Re: [PATCH 5/5] hugetlbfs: Limit wait time when trying to share huge PMD

From: Mike Kravetz
Date: Wed Sep 11 2019 - 13:03:55 EST


On 9/11/19 8:44 AM, Waiman Long wrote:
> On 9/11/19 4:14 PM, Matthew Wilcox wrote:
>> On Wed, Sep 11, 2019 at 04:05:37PM +0100, Waiman Long wrote:
>>> When allocating a large amount of static hugepages (~500-1500GB) on a
>>> system with large number of CPUs (4, 8 or even 16 sockets), performance
>>> degradation (random multi-second delays) was observed when thousands
>>> of processes are trying to fault in the data into the huge pages. The
>>> likelihood of the delay increases with the number of sockets and hence
>>> the CPUs a system has. This only happens in the initial setup phase
>>> and will be gone after all the necessary data are faulted in.
>> Can;t the application just specify MAP_POPULATE?
>
> Originally, I thought that this happened in the startup phase when the
> pages were faulted in. The problem persists after steady state had been
> reached though. Every time you have a new user process created, it will
> have its own page table.

This is still at fault time. Although, for the particular application it
may be after the 'startup phase'.

> It is the sharing of the of huge page shared
> memory that is causing problem. Of course, it depends on how the
> application is written.

It may be the case that some applications would find the delays acceptable
for the benefit of shared pmds once they reach steady state. As you say, of
course this depends on how the application is written.

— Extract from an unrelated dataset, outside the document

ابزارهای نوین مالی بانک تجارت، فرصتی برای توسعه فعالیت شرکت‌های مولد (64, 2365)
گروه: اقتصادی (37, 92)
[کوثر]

I know that Oracle DB would not like it if PMD sharing is disabled for them.
Based on what I know of their model, all processes which share PMDs perform
faults (write or read) during the startup phase. This is in environments as
big or bigger than you describe above. I have never looked at/for delays in
these environments around pmd sharing (page faults), but that does not mean
they do not exist. I will try to get the DB group to give me access to one
of their large environments for analysis.

We may want to consider making the timeout value and disable threshold user
configurable.
--
Mike Kravetz